Time is the friend of the wonderful company, the enemy of the mediocre.
Warren Buffett
J’ai continué de jouer dans les devises et je continue à connaître du succès dans ce terrain de jeu. Je le considère maintenant une composante différenciatrice de ma stratégie, car oui, je n’achète pas que des titres individuels, mais aussi des FNB internationaux. J’ai fait mon essai de maîtrise sur l’impact des devises sur un portefeuille d’actions et plusieurs éléments que j’ai trouvé durant cette recherche continuent à me servir aujourd’hui. Avec cet aspect, je sens que j’ai un style qui m’est propre en combinant la sélection de titres et les opportunités un peu plus macroéconomique.
Je me suis aussi interrogé sur la composante passive de mon portefeuille dans les dernières années. En 2022, j’ai eu une réduction importante de l’investissement passif, car j’ai jugé que certaines opportunités étaient plus intéressantes.

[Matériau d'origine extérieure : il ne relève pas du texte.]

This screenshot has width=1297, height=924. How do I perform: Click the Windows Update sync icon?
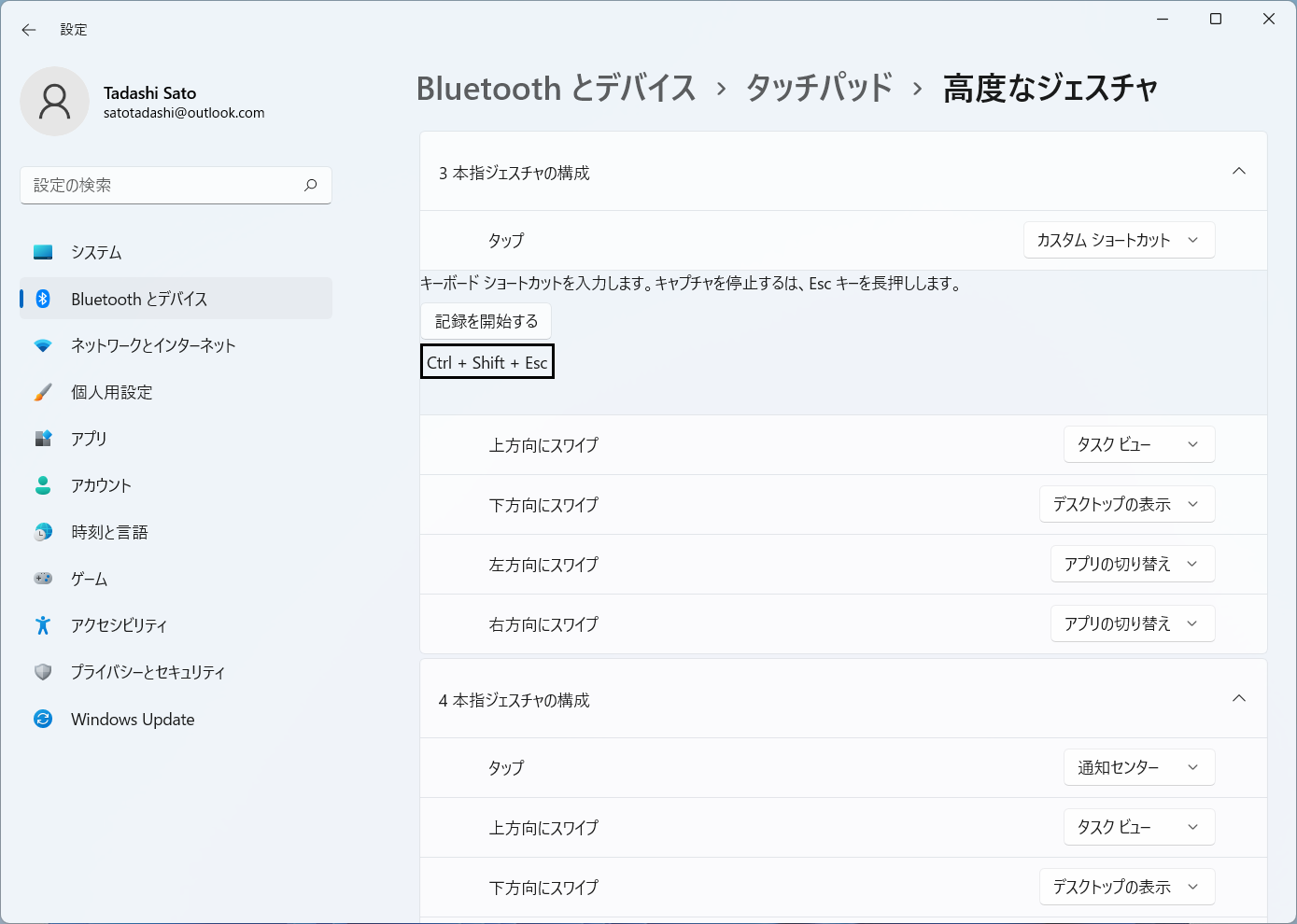(43, 719)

La bonne nouvelle est qu’elles ont globalement payé dès les premiers moments grâce aux points d’entrée intéressants. Il me reste moins de 10% de FNB passif et la raison que je garde ces FNB est que je pense qu’ils peuvent générer une bonne performance au niveau actuel.
La diminution de mes investissements passifs entraîne par la bande une plus grande déviation de mes rendements avec mes indices de référence. Je devrai m’y habituer, tant positif que négatif. Le rendement sur 1 année ne dira de moins en moins de chose pour moi et je crois me concentrer plutôt sur des périodes de 3 ans pour évaluer ma performance.
Le journal d’un investisseur
Très intéressant. Je crois que c’est bien de faire des erreurs, et encore plus d’en tirer des leçons ET de ne pas les refaires. De mon côté, je suis dans 3 FNB (50 % US, 25 % CAD et 25% international) depuis 5 ans. Les seuls titres individuels que je possède sont CNR et MSFT depuis plus de 15 ans. Après plus de 20 ans à essayer de battre les marchés, je n’ai jamais eu d’aussi bon rendement. Tout ce que je fais, c’est de racheter à tout les mois en réinvestissant dans ces FNB/actions.
C’est très bien comme cela. L’objectif est de trouver une stratégie qui est efficace et dont nous sommes confortables.
Même une personne qui n’a que des FNB, si celle-ci est confortable avec ce qu’elle fait, elle va continuer d’investir et ne pas sortir du marché. À long terme, c’est tout ce qui compte au final.